[Exercise instructions] The entries that follow should be duplicated in full, without a single alteration.

[Provided data]
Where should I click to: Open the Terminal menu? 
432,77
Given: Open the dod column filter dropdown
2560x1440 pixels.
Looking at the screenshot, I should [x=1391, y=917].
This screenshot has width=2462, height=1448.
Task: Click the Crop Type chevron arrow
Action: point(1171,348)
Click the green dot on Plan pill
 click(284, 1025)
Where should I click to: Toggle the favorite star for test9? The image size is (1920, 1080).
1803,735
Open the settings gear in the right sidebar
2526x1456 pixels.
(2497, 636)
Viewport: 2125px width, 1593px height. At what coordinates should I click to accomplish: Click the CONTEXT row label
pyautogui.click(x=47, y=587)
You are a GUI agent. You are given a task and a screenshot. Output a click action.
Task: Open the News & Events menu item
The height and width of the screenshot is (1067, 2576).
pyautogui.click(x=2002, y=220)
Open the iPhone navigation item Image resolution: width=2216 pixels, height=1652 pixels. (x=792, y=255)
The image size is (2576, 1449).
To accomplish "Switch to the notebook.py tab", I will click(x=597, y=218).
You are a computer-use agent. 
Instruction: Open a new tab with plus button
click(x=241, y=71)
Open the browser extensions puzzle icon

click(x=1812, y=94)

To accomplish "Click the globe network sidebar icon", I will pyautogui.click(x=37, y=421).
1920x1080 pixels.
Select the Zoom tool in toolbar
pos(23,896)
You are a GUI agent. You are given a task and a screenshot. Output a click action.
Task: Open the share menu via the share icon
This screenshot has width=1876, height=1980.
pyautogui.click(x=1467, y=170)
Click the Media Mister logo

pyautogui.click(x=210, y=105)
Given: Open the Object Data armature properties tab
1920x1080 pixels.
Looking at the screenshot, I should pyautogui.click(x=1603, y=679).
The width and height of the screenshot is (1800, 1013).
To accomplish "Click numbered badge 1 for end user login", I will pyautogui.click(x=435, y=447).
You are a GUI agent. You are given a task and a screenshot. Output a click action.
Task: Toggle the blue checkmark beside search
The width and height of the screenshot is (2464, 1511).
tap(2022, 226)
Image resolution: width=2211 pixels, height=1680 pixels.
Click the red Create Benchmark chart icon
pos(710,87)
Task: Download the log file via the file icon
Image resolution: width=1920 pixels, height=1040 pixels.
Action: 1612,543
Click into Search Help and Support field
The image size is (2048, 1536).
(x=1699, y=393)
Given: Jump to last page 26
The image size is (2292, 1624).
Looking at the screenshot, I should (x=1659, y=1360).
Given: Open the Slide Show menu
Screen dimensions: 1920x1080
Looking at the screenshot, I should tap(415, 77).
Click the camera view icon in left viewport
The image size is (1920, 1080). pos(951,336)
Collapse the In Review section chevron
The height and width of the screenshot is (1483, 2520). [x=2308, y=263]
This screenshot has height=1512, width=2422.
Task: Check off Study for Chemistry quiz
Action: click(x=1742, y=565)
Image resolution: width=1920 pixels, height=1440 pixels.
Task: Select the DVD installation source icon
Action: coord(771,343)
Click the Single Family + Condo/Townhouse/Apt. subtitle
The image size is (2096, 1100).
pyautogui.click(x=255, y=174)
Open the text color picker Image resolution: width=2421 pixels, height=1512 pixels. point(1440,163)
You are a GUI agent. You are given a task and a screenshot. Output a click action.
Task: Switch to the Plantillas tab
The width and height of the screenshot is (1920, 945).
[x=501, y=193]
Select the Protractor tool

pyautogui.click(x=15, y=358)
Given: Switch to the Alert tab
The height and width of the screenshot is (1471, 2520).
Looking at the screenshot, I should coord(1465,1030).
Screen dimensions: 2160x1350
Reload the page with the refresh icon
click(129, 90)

[Expected output]
Where should I click to: Open the Terminal menu? 
432,77
Given: Open the dod column filter dropdown
2560x1440 pixels.
Looking at the screenshot, I should [x=1391, y=917].
This screenshot has width=2462, height=1448.
Task: Click the Crop Type chevron arrow
Action: point(1171,348)
Click the green dot on Plan pill
 click(284, 1025)
Where should I click to: Toggle the favorite star for test9? The image size is (1920, 1080).
1803,735
Open the settings gear in the right sidebar
2526x1456 pixels.
(2497, 636)
Viewport: 2125px width, 1593px height. At what coordinates should I click to accomplish: Click the CONTEXT row label
pyautogui.click(x=47, y=587)
You are a GUI agent. You are given a task and a screenshot. Output a click action.
Task: Open the News & Events menu item
The height and width of the screenshot is (1067, 2576).
pyautogui.click(x=2002, y=220)
Open the iPhone navigation item Image resolution: width=2216 pixels, height=1652 pixels. (x=792, y=255)
The image size is (2576, 1449).
To accomplish "Switch to the notebook.py tab", I will click(x=597, y=218).
You are a computer-use agent. 
Instruction: Open a new tab with plus button
click(x=241, y=71)
Open the browser extensions puzzle icon

click(x=1812, y=94)

To accomplish "Click the globe network sidebar icon", I will pyautogui.click(x=37, y=421).
1920x1080 pixels.
Select the Zoom tool in toolbar
pos(23,896)
You are a GUI agent. You are given a task and a screenshot. Output a click action.
Task: Open the share menu via the share icon
This screenshot has width=1876, height=1980.
pyautogui.click(x=1467, y=170)
Click the Media Mister logo

pyautogui.click(x=210, y=105)
Given: Open the Object Data armature properties tab
1920x1080 pixels.
Looking at the screenshot, I should pyautogui.click(x=1603, y=679).
The width and height of the screenshot is (1800, 1013).
To accomplish "Click numbered badge 1 for end user login", I will pyautogui.click(x=435, y=447).
You are a GUI agent. You are given a task and a screenshot. Output a click action.
Task: Toggle the blue checkmark beside search
The width and height of the screenshot is (2464, 1511).
tap(2022, 226)
Image resolution: width=2211 pixels, height=1680 pixels.
Click the red Create Benchmark chart icon
pos(710,87)
Task: Download the log file via the file icon
Image resolution: width=1920 pixels, height=1040 pixels.
Action: 1612,543
Click into Search Help and Support field
The image size is (2048, 1536).
(x=1699, y=393)
Given: Jump to last page 26
The image size is (2292, 1624).
Looking at the screenshot, I should (x=1659, y=1360).
Given: Open the Slide Show menu
Screen dimensions: 1920x1080
Looking at the screenshot, I should tap(415, 77).
Click the camera view icon in left viewport
The image size is (1920, 1080). pos(951,336)
Collapse the In Review section chevron
The height and width of the screenshot is (1483, 2520). [x=2308, y=263]
This screenshot has height=1512, width=2422.
Task: Check off Study for Chemistry quiz
Action: click(x=1742, y=565)
Image resolution: width=1920 pixels, height=1440 pixels.
Task: Select the DVD installation source icon
Action: coord(771,343)
Click the Single Family + Condo/Townhouse/Apt. subtitle
The image size is (2096, 1100).
pyautogui.click(x=255, y=174)
Open the text color picker Image resolution: width=2421 pixels, height=1512 pixels. point(1440,163)
You are a GUI agent. You are given a task and a screenshot. Output a click action.
Task: Switch to the Plantillas tab
The width and height of the screenshot is (1920, 945).
[x=501, y=193]
Select the Protractor tool

pyautogui.click(x=15, y=358)
Given: Switch to the Alert tab
The height and width of the screenshot is (1471, 2520).
Looking at the screenshot, I should coord(1465,1030).
Screen dimensions: 2160x1350
Reload the page with the refresh icon
click(129, 90)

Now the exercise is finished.